SANTO DOMINGO – Il settore delle crociere nella Repubblica Dominicana è entrato in una nuova fase di espansione. MSC Crociere e il Porto di La Romana hanno annunciato un'alleanza strategica che renderà questo terminal il porto di base della MSC Opera, una decisione che accresce il profilo del Paese sulla mappa internazionale del turismo marittimo e rafforza la posizione di La Romana come uno dei principali hub dei Caraibi.
L'annuncio è stato dato durante una conferenza stampa al Salone Internazionale del Turismo (FITUR) di Madrid, guidata dal Ministro del Turismo, David Collado; dall'Amministratore Delegato di MSC Crociere, Gianni Onorato; e da Andrés Pichardo, presidente di Casa de Campo Resort & Villas e rappresentante di Central Romana Corporation. Non si tratta di un semplice scalo aggiuntivo: l'accordo stabilisce La Romana come porto di partenza e di arrivo, ovvero il punto di partenza e di arrivo delle operazioni crocieristiche, per tutto l'anno.
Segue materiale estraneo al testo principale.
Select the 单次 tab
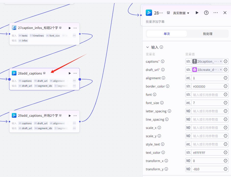 167,34
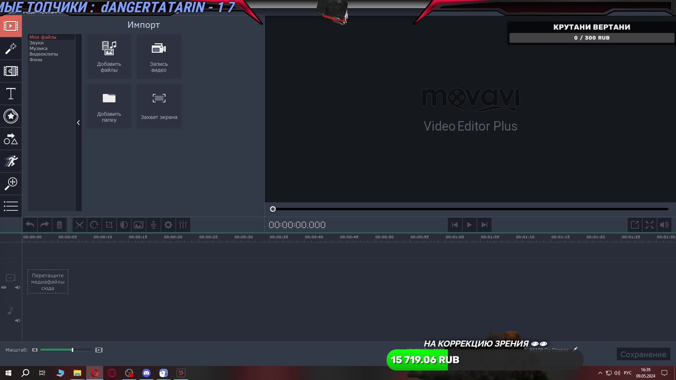
Task: Open the Редактирование menu
Action: click(x=42, y=11)
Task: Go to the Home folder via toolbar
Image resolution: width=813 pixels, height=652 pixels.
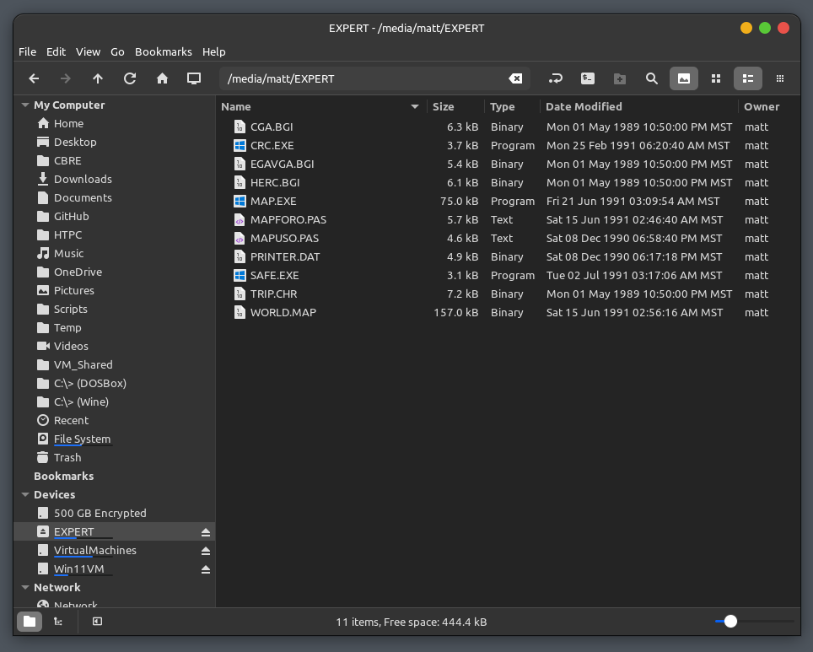Action: (162, 78)
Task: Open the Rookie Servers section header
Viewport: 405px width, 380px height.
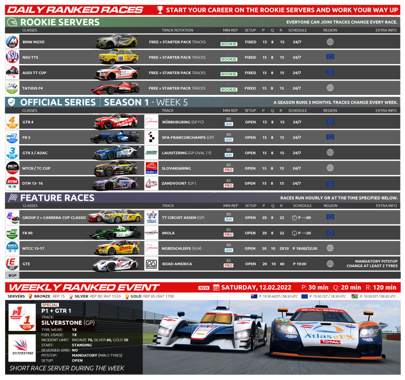Action: pyautogui.click(x=60, y=22)
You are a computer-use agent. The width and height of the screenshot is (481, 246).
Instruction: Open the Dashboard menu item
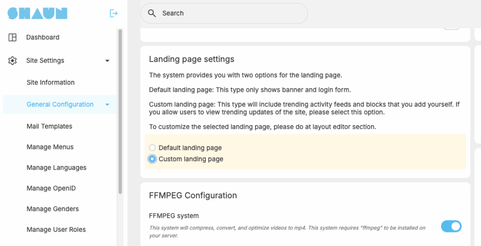click(x=43, y=37)
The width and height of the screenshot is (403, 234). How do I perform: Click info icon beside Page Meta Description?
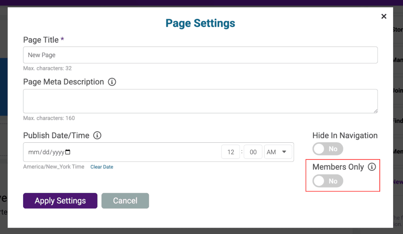112,82
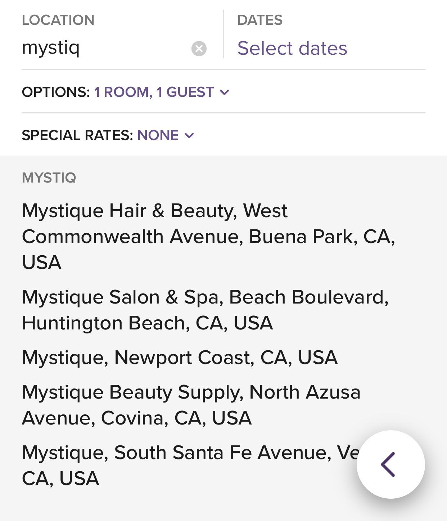
Task: Select Mystique, Newport Coast suggestion
Action: tap(180, 358)
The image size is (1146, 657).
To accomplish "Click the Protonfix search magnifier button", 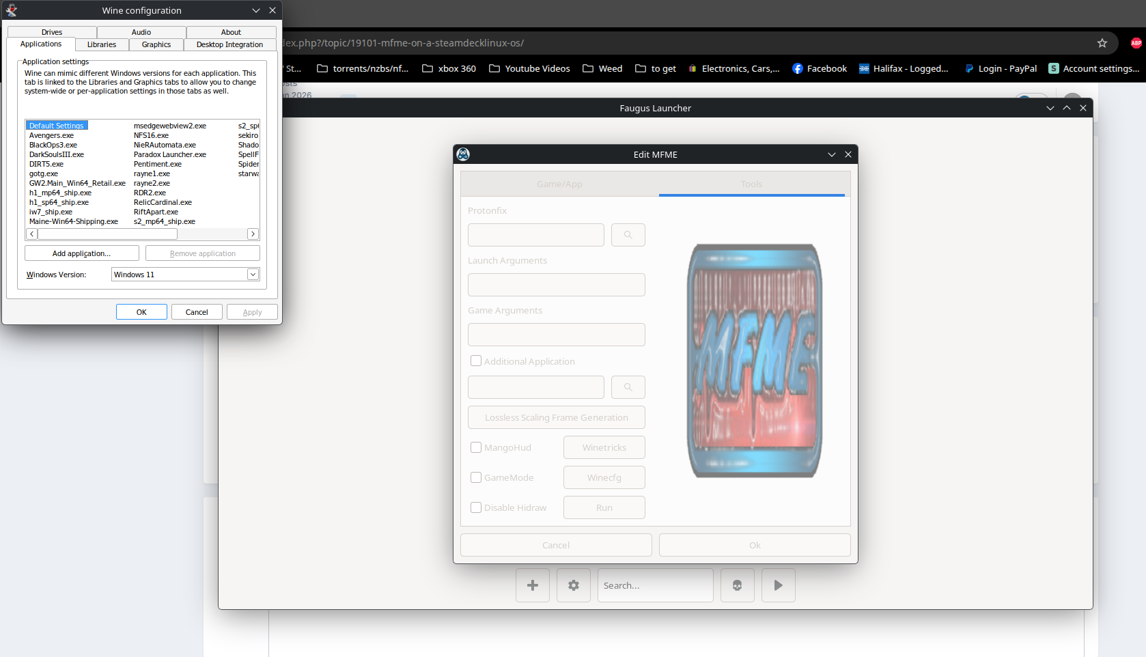I will click(x=628, y=235).
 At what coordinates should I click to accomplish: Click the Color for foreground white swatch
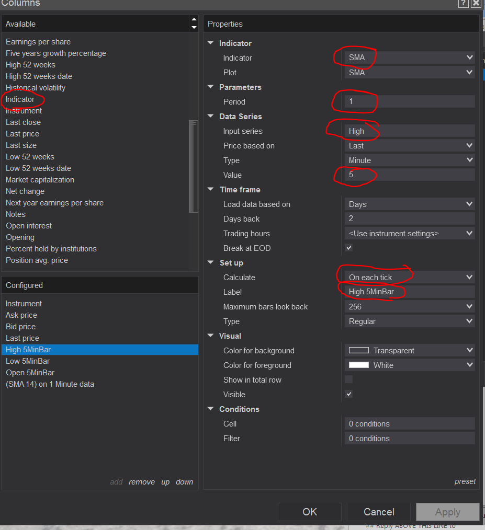tap(359, 365)
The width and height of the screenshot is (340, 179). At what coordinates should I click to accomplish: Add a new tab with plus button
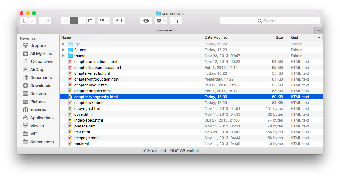pyautogui.click(x=319, y=30)
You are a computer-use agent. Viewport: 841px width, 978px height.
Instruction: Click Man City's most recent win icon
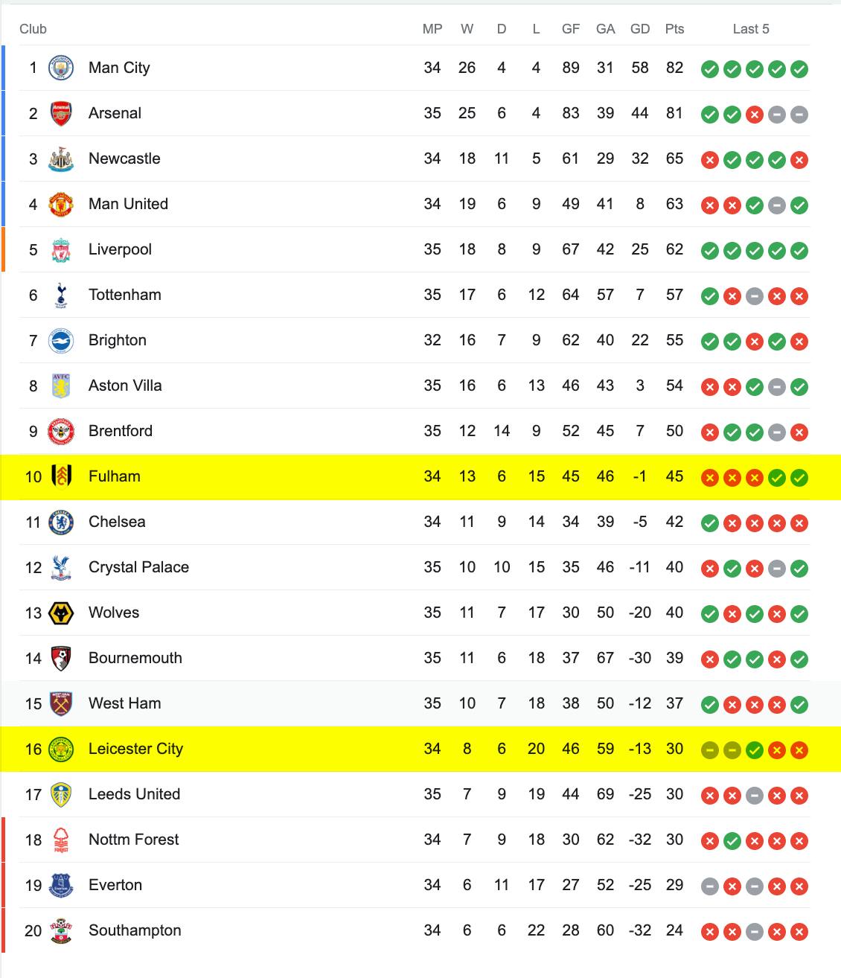[x=799, y=69]
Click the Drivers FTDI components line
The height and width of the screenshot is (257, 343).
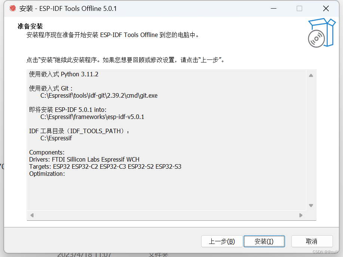point(84,159)
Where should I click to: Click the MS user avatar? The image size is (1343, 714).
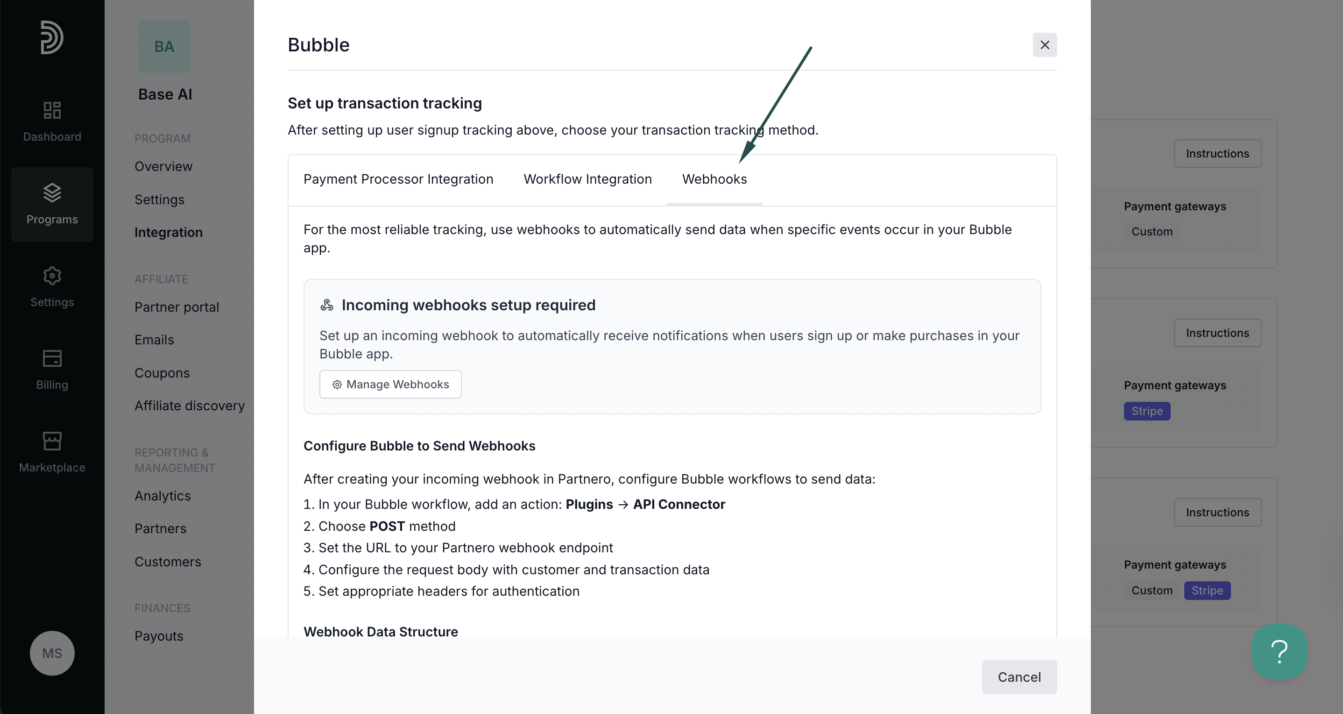point(52,653)
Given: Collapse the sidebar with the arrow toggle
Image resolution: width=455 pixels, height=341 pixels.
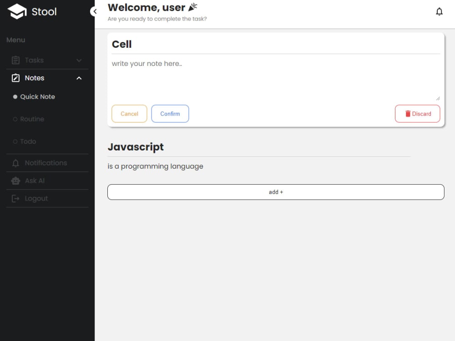Looking at the screenshot, I should (95, 11).
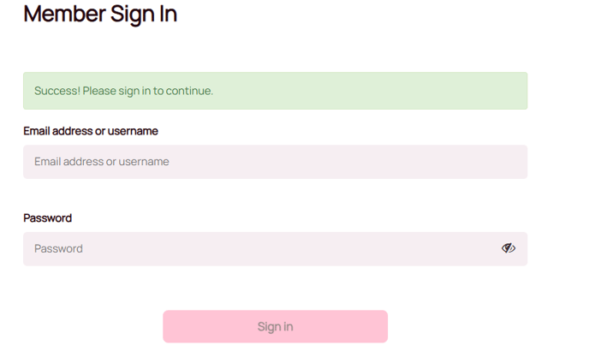Toggle password visibility eye icon
Viewport: 589px width, 351px height.
509,248
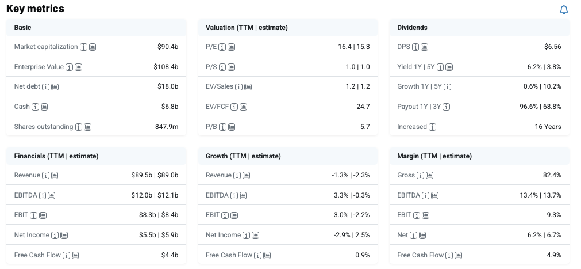Show info for Payout 1Y | 3Y

pos(446,107)
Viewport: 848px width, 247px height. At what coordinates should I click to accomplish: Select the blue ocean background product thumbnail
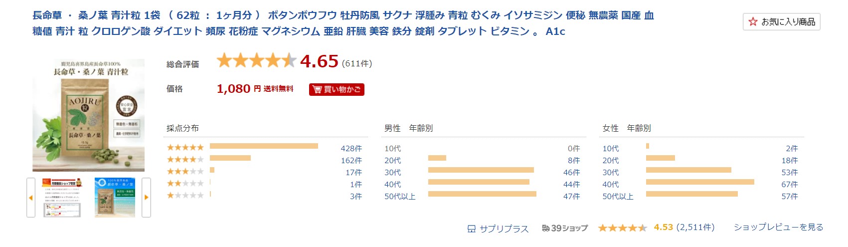pos(115,198)
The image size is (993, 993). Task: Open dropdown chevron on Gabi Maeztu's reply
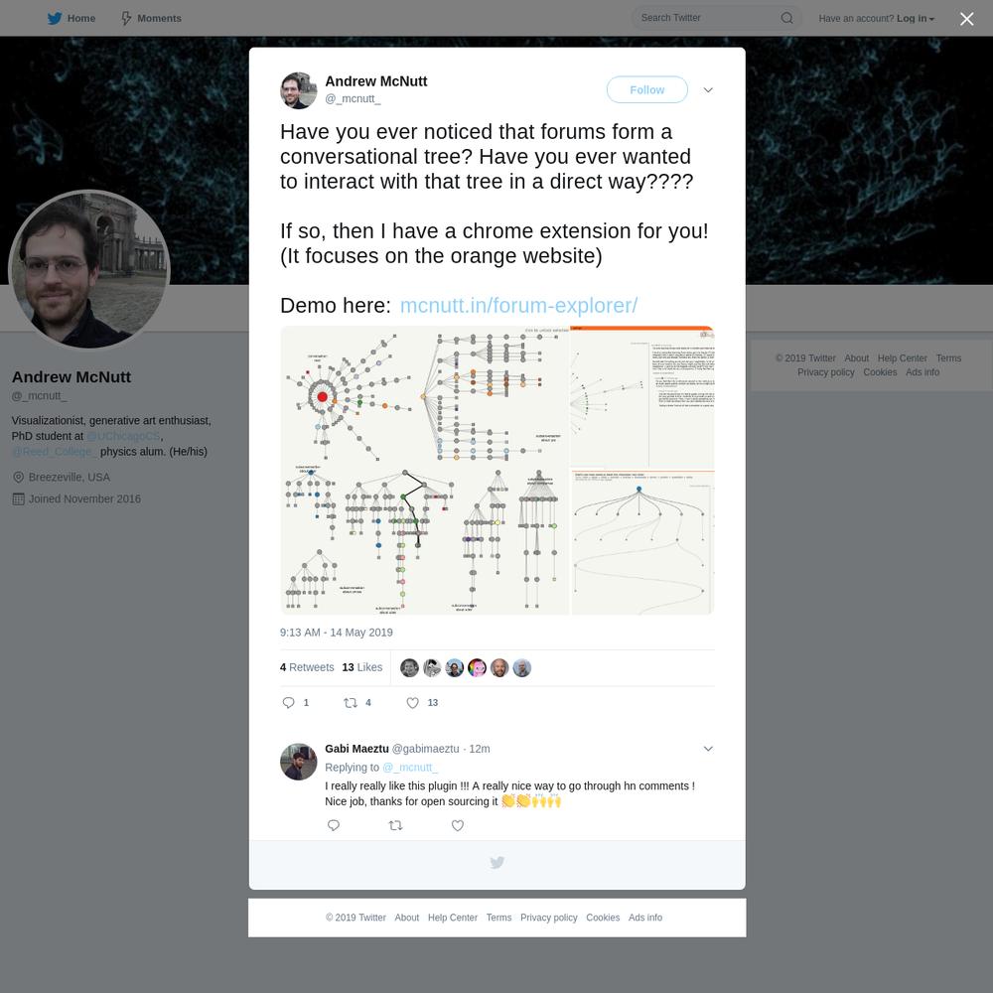click(708, 749)
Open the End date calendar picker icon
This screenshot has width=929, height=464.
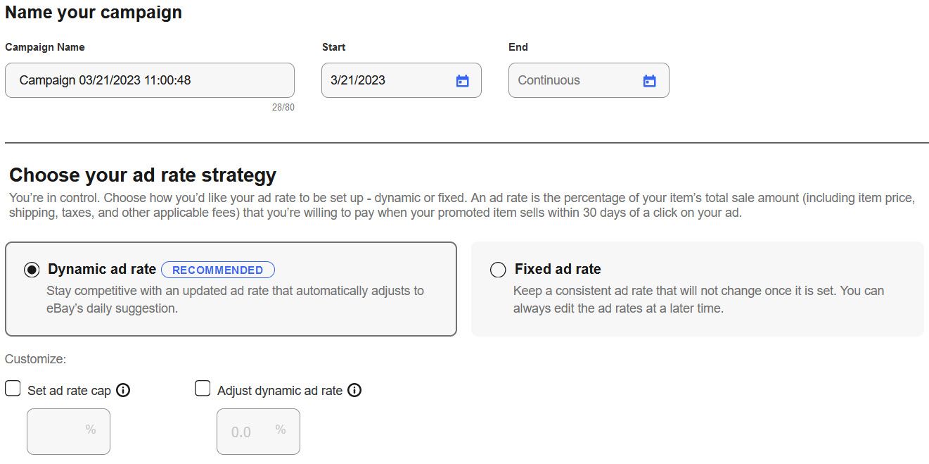(x=649, y=80)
Ciò implica una trasformazione qualitativa del porto. Un porto di base non si limita ad accogliere passeggeri, ma gestisce anche imbarchi, sbarchi, rifornimenti, logistica, equipaggio e operazioni tecniche. Questo livello operativo richiede infrastrutture, pianificazione e stabilità, e moltiplica l'impatto economico rispetto a una dimensione tradizionale.
Bilance settimanali e funzionamento continuo
Come ha spiegato Andrés Pichardo, l'accordo garantisce scali settimanali di MSC Crociere durante tutto l'anno. In pratica, ciò significa una presenza costante della compagnia di crociere nel paese, con un flusso continuo di passeggeri, membri dell'equipaggio e servizi correlati.
"Questo tipo di operazione garantisce stabilità, pianificazione a lungo termine e un impatto economico prevedibile per la regione e per il Paese", ha osservato Pichardo. La differenza è fondamentale. Mentre gli scali stagionali dipendono dall'andamento del mercato, un porto di base rende la destinazione parte integrante della rotta della compagnia di navigazione.
Per l'ecosistema turistico, ciò si traduce in una maggiore domanda di trasporti terrestri, hotel, escursioni, forniture, servizi portuali, logistica, personale tecnico e attività commerciali legate al movimento dei passeggeri.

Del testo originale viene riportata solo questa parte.